To be done =
Which lines in the listing below contain the string "This"? Pick out and copy each of them, treating uppercase and lowercase as different.

Entries supplied =
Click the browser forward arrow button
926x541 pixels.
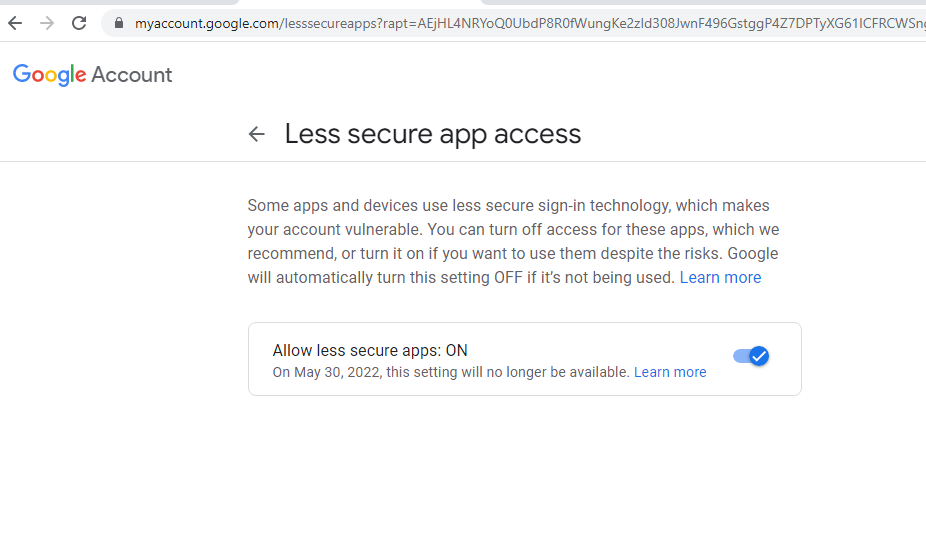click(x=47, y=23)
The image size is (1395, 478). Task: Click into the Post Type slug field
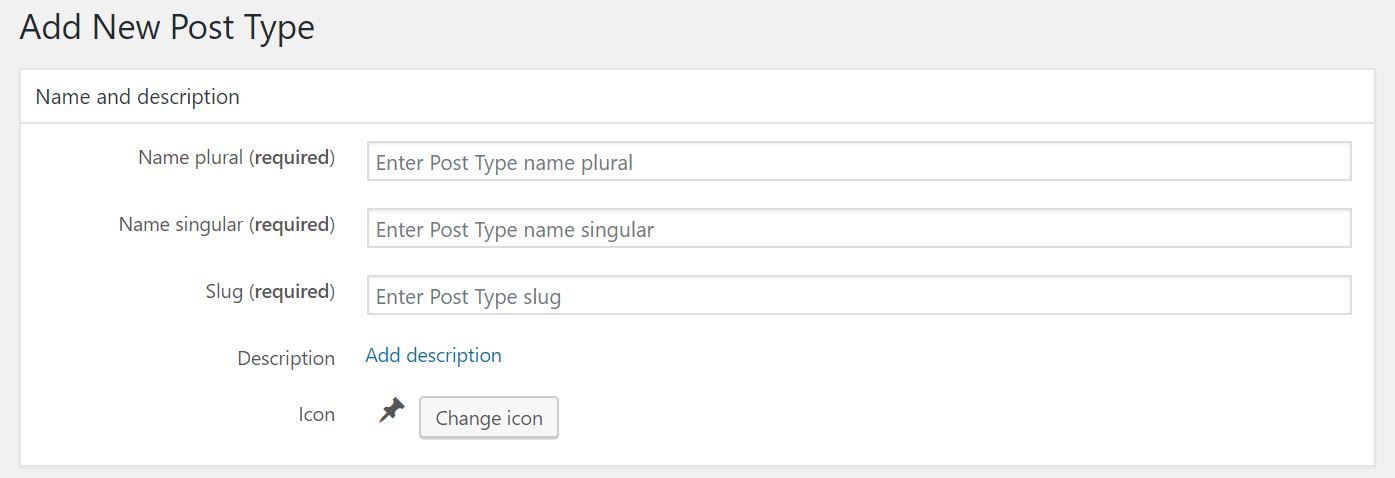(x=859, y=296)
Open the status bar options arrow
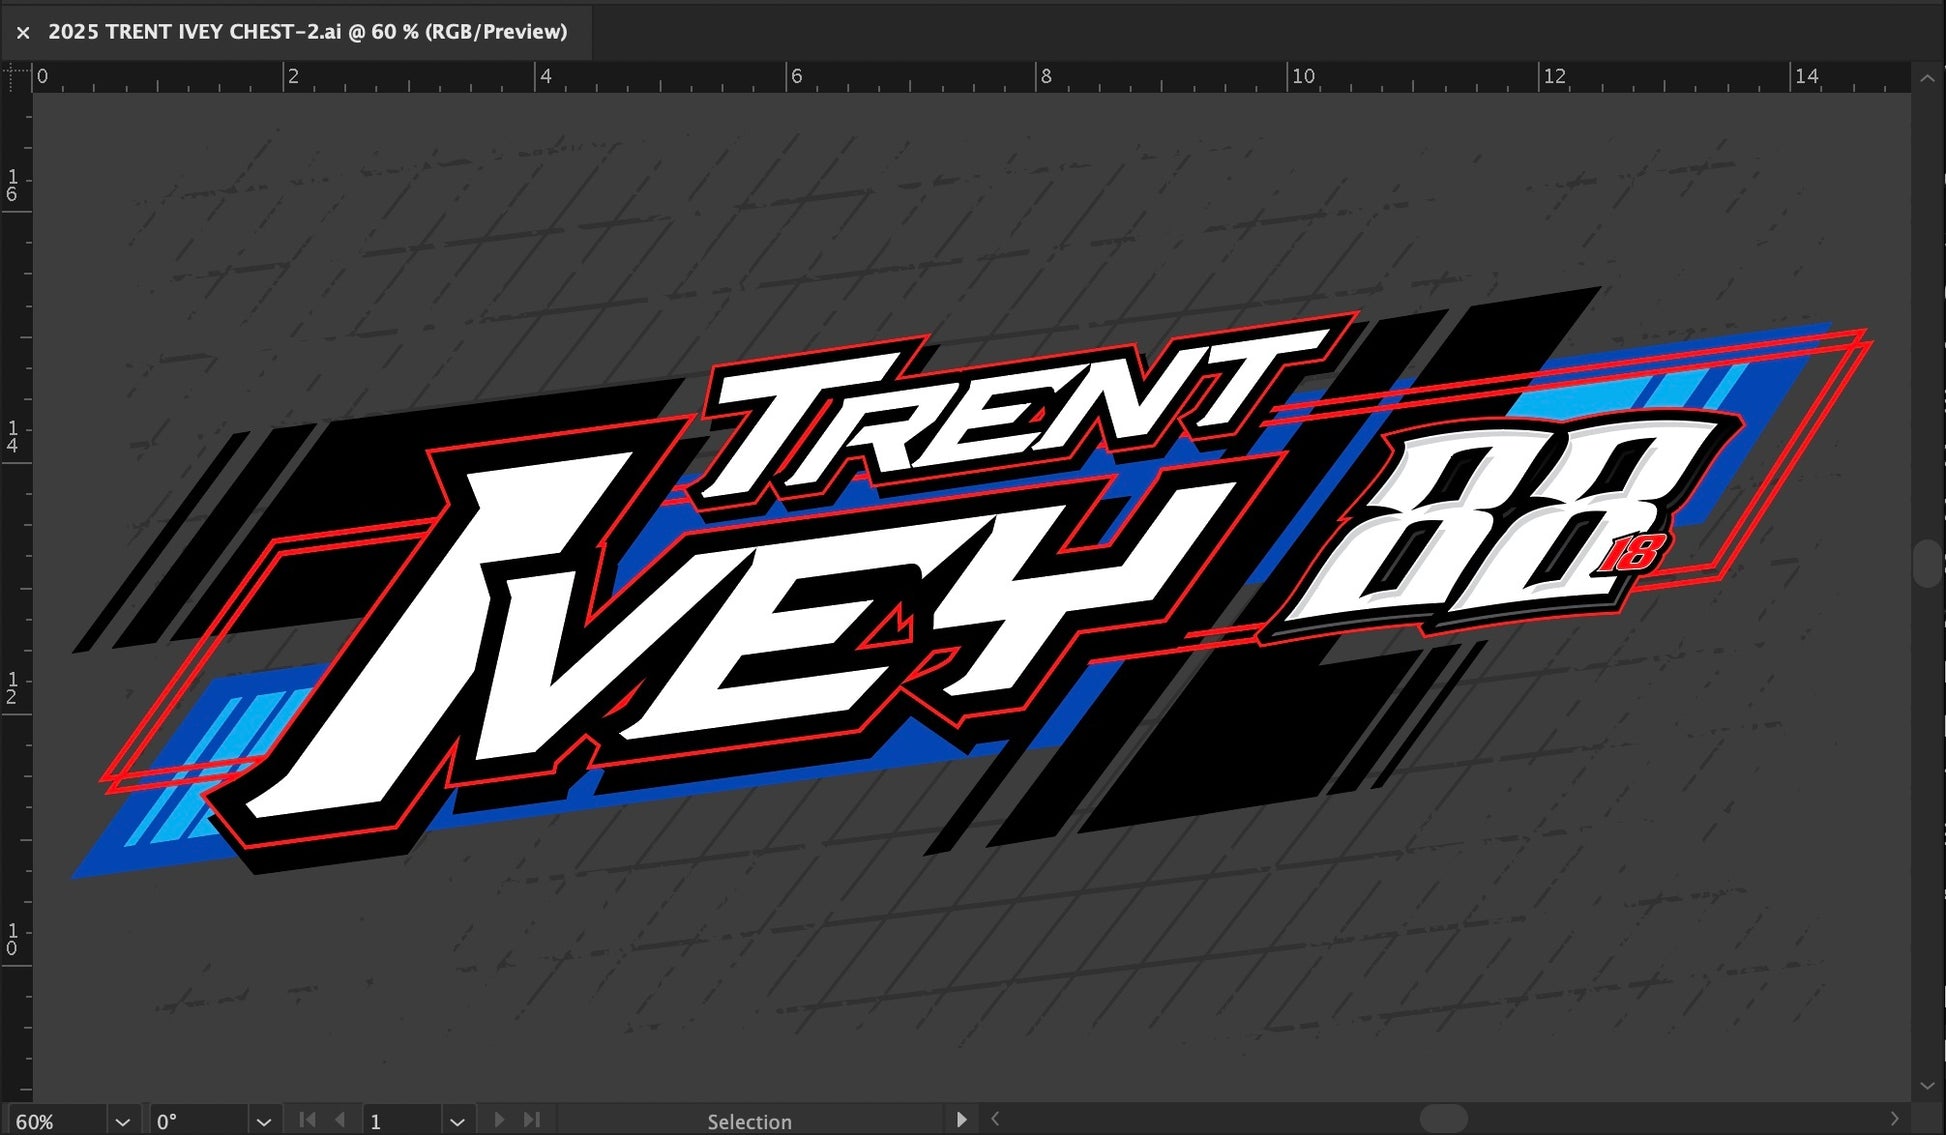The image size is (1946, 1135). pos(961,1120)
==
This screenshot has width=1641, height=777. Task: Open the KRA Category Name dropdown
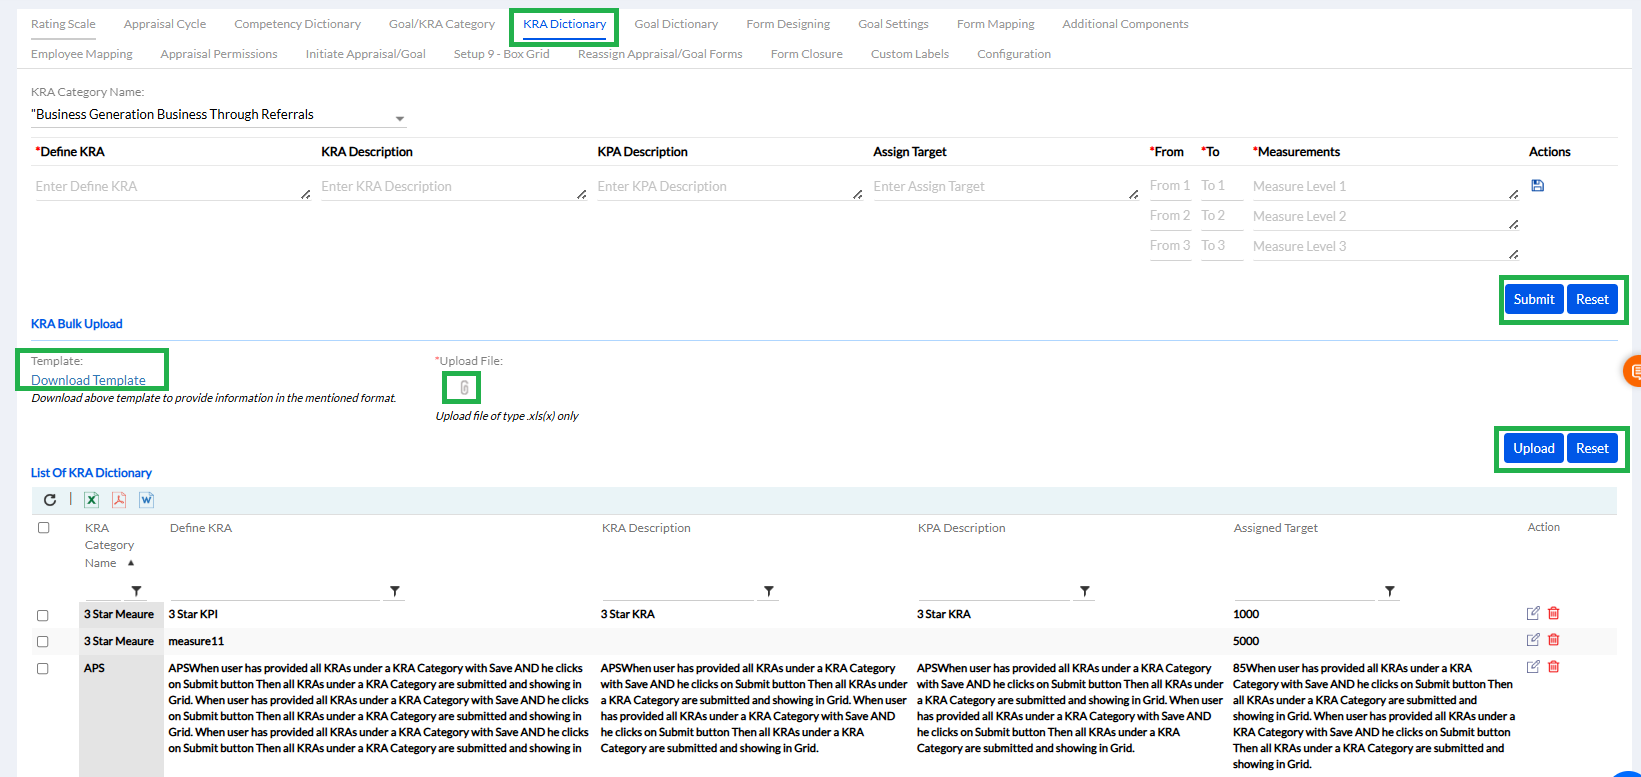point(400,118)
---
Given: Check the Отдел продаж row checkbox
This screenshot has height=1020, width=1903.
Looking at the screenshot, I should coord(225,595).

Solution =
This screenshot has width=1641, height=777. Task: Open the KRA Category Name dropdown
This screenshot has height=1020, width=1903.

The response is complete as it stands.